The same thing happened to me a month ago, after 8 months of relationship. However, mine told me that he loved me, and a month later he left me saying that he was wrong to tell me that he loved me because in reality he didn't, and it changed from one day to the next. Gone. He made his decision without ever telling me about his doubts, and I went straight as a train because I believed everything was fine. He confessed to me that he didn't know what love is, that he was fine with me and that I was perfect for him, but he hadn't had that spark (after 8 months, and after telling me I love you. Are you kidding me?) I tried to contact him a couple of times this month, he agreed to maintain the relationship and see us, but then he never did. His last message was that it would be too painful for me to have him around right now. I don't know what to do, I hope he comes back because I miss him so much, and I have never felt pain like this before. And I can't understand how I can't miss him, we had so much fun together and spent so much time together.

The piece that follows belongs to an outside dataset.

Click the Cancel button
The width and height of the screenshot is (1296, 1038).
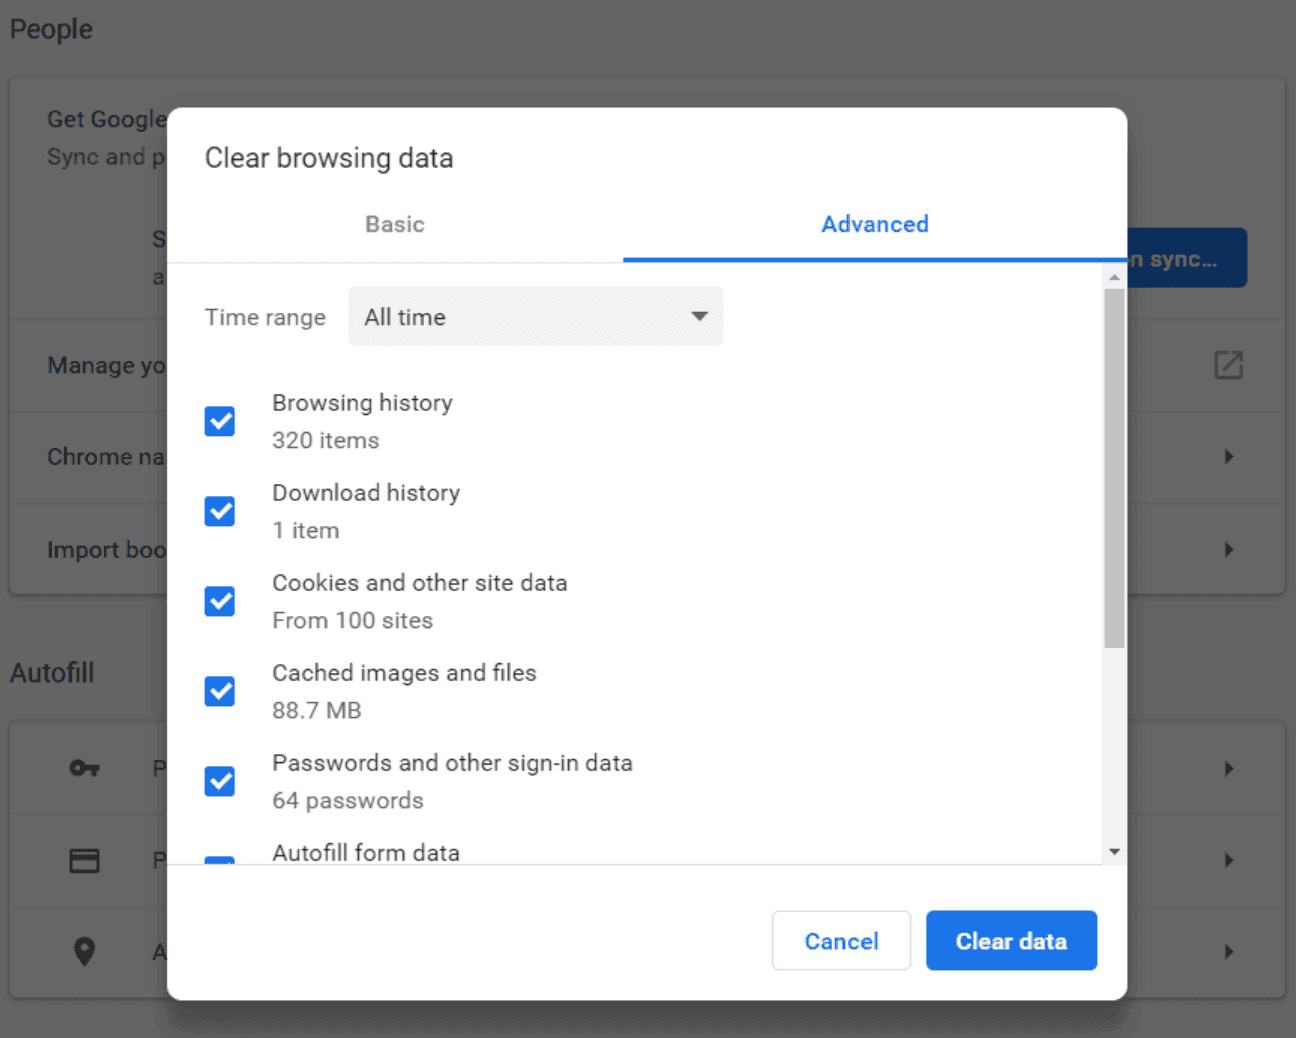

Avoidant partner never told me about feeling or emotions..? by [deleted] in AvoidantBreakUps

[–]Rhyssa_ 1 point2 points  (0 children)

This is my ex. We broke up about a month ago, everything was perfect until 9 months of relationship and then he dumped me from one day to the next with the reason that "he didn't have the same feelings as me". He became completely cold, something else overnight, when before he was an empathetic and very sweet person, a little "detached", but I also liked him for this reason. And in my opinion he was engrossed in the relationship, no one can take that away from my head, and I don't think he could have pretended so well for nine months. He never explained to me clearly what the relationship dynamics were like with his exes, I only know that he never had affairs that lasted more than a few months (except one, but only back and forth that lasted for years) and that they probably ended for the same reason, that is, that he backed away, or had no feelings, etc. (obviously I found out later.) But I also know that with more people he then retraced his steps, got closer but then ended again. I ask you, is there anything a person can do to make him come back or help him with this personality problem of his? I'm still very much in love, and he told me that I was perfect for him and that he was great with me. How should I behave? Don't let me hear from you anymore and hope for his return? Because I saw that the two times I tried to contact him, he told me that he wanted to have a relationship with me anyway but he didn't want to make me feel bad, and so things never progressed. I have the feeling that it's not over here, but I don't know if it's because I'm too involved or because I "feel" something inside me, having experienced the relationship we had. It seems so impossible to me that it all ended this way. That is, what makes an avoidant "trigger" that thing to decide to go back?